**EXERCISE INSTRUCTIONS:** Extract the stretch of lines that starts at the line with "This screenshot has" and ends at the last line of the data below. Give it exactly, without pictures.

**MATERIAL PROVIDED:**
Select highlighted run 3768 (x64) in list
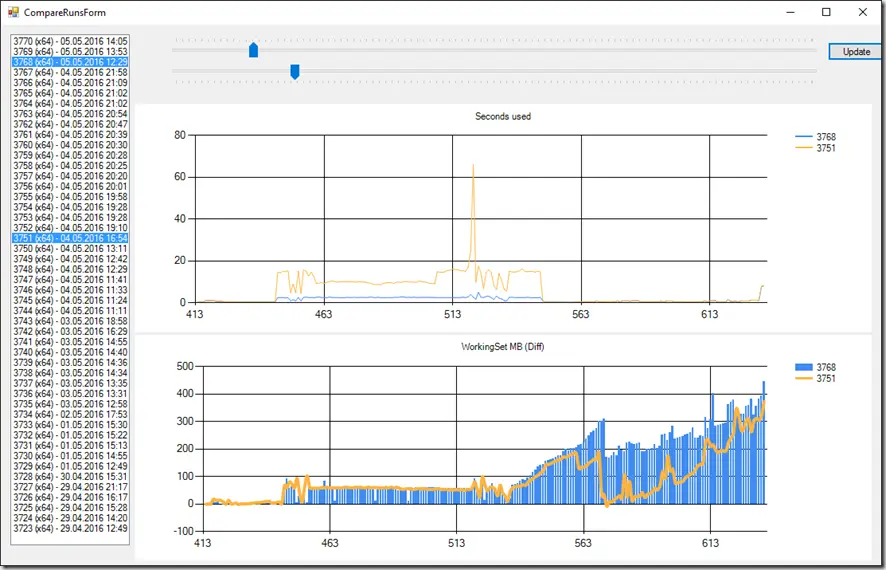886x570 pixels. (70, 62)
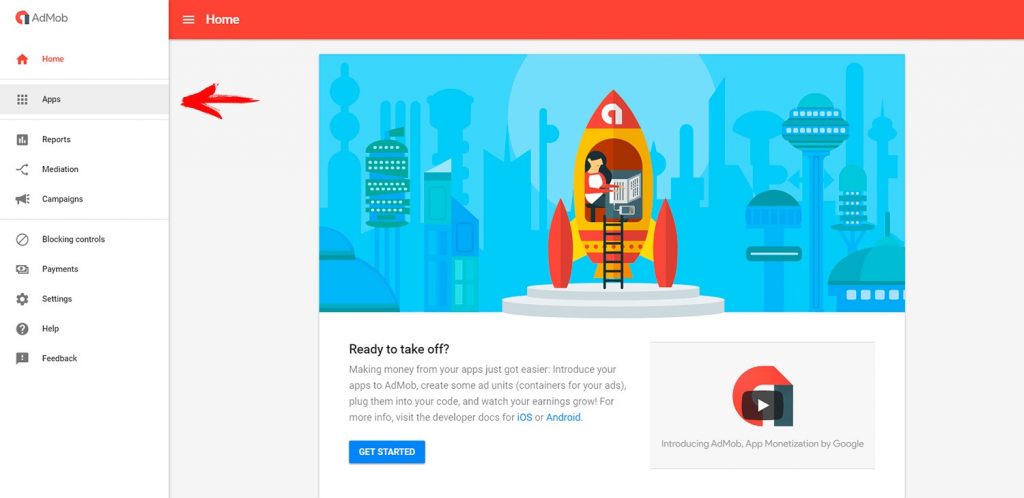Select the Reports menu item
Screen dimensions: 1024x498
pos(84,140)
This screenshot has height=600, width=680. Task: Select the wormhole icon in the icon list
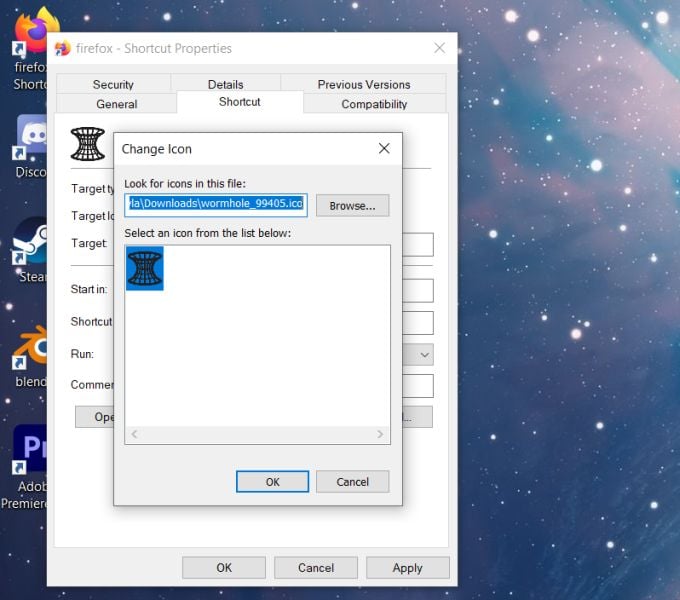(145, 268)
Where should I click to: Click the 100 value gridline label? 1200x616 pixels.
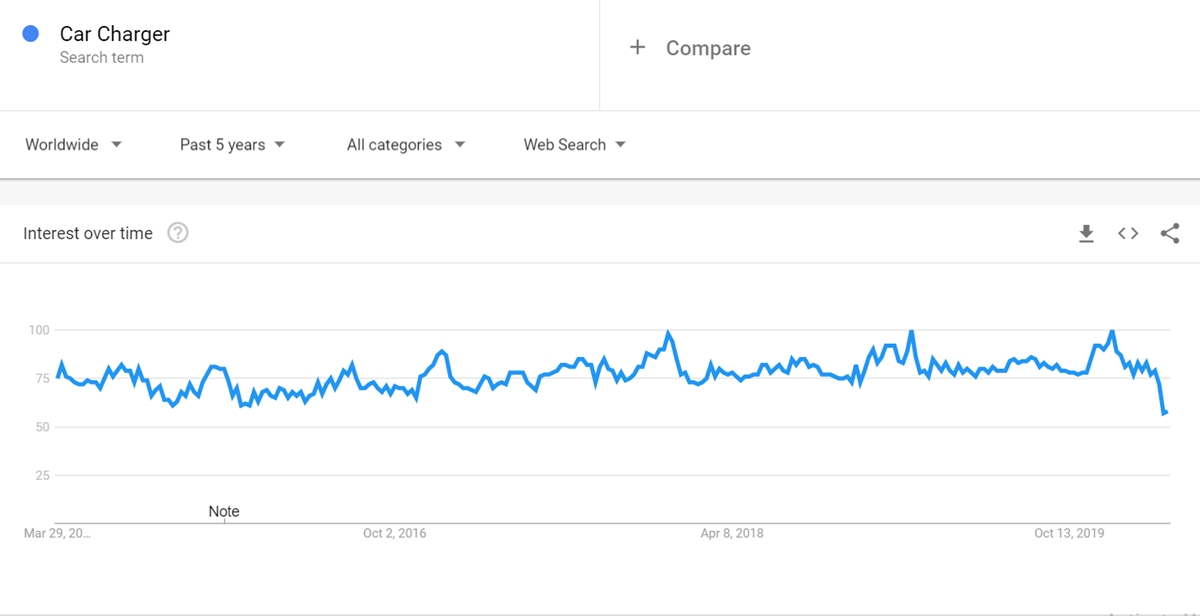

**ANSWER SECTION:**
This screenshot has height=600, width=680. Task: Select the wormhole icon in the icon list
(145, 268)
Where should I click to: Click the 100 value gridline label? 1200x616 pixels.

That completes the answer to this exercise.